Communication expert Jefferson Fisher calls this the secret opener to every hard conversation: "Thank you for making the time to talk with me...I need your help."

This immediately shifts the dynamic from confrontation to collaboration.

It's no longer me vs. you. It's us vs. the problem.

You become teammates in the process.

2: State Impact, Not Blame

Skip the accusations. Skip the assumptions. Lead with how the situation impacted you. Jocko Willink emphasizes that effective performance management starts with:

"I care about you as a person, I care about you as part of this team, and I care about your success in the future." 

This removes walls of defensiveness and invites real dialogue.

3: Move Early, Not Late

Hard conversations don't get easier with time. Just remember the initial Jocko quote from the beginning.

The longer you wait, the harder the conversation is. Be authentic and give real feedback in real time.

4: Ask + Listen + Embrace Silence

Conflict expert Adar Cohen's third rule: "Keep quiet. Don't panic in the few seconds it takes for people to respond; they just need time."

End with a question, then stop talking.

Let the silence do its job. Breakthroughs don't come from filling the air - they come from holding space.

➡️ Want to know the biggest mistake leaders make in difficult conversations? This week's Premium newsletter reveals the #1 mistake leaders make in difficult conversations (and how to avoid it). → Start your free trial today! 

🧠Questions to Ask Others You’re Leading

  • If you're a manager or coach: Are you creating a culture where hard conversations are expected, not avoided?
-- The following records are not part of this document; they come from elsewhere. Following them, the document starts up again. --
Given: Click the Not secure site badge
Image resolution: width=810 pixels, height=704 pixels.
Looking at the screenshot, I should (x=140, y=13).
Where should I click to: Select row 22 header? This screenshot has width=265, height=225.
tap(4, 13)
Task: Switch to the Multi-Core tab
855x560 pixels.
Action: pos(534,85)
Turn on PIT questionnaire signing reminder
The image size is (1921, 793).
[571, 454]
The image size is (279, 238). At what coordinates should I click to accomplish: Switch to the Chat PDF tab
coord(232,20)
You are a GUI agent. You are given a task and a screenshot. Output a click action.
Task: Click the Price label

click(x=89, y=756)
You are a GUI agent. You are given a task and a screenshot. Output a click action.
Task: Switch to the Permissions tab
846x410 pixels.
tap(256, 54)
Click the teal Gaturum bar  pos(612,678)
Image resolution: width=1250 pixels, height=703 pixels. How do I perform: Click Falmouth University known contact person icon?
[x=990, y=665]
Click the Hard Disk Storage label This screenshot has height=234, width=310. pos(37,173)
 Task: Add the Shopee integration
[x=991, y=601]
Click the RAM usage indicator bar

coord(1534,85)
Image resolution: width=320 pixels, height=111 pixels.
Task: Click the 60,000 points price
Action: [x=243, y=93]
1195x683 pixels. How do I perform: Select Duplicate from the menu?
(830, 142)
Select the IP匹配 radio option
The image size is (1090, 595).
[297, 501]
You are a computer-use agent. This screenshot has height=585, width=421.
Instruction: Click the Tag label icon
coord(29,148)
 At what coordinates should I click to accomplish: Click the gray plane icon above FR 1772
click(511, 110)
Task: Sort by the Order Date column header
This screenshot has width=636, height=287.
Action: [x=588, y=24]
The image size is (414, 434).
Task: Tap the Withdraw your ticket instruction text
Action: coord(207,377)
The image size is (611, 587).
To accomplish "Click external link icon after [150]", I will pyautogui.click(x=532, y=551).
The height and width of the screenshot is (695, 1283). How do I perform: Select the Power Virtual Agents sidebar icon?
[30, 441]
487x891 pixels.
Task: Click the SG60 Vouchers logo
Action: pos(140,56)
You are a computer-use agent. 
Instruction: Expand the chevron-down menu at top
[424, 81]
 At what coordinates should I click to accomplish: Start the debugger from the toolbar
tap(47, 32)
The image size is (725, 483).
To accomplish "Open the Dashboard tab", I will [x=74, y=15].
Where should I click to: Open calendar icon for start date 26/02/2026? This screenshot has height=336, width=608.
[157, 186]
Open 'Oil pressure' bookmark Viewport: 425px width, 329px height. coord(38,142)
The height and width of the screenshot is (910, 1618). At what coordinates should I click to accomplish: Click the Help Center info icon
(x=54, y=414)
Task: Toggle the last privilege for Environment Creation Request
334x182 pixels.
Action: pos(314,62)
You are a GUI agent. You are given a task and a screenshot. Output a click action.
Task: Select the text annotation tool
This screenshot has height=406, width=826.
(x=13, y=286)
Do your players or staff know that feedback is a form of care, not criticism?

  • If you're a parent or leader: Are you modeling the courage to say what needs to be said, even when it's uncomfortable? Do your kids or team see you prioritize truth over ease?

  • If you're an athlete: Are you willing to speak up when something's off, even if it's not popular? How do you respond when a teammate holds you accountable?

Final Takeaway: Hard conversations are not a personality thing. They are a leadership thing. They are a skill set anyone can learn. And the truth is, the faster you run toward them, the faster everything gets better—your relationships, your teams, your life.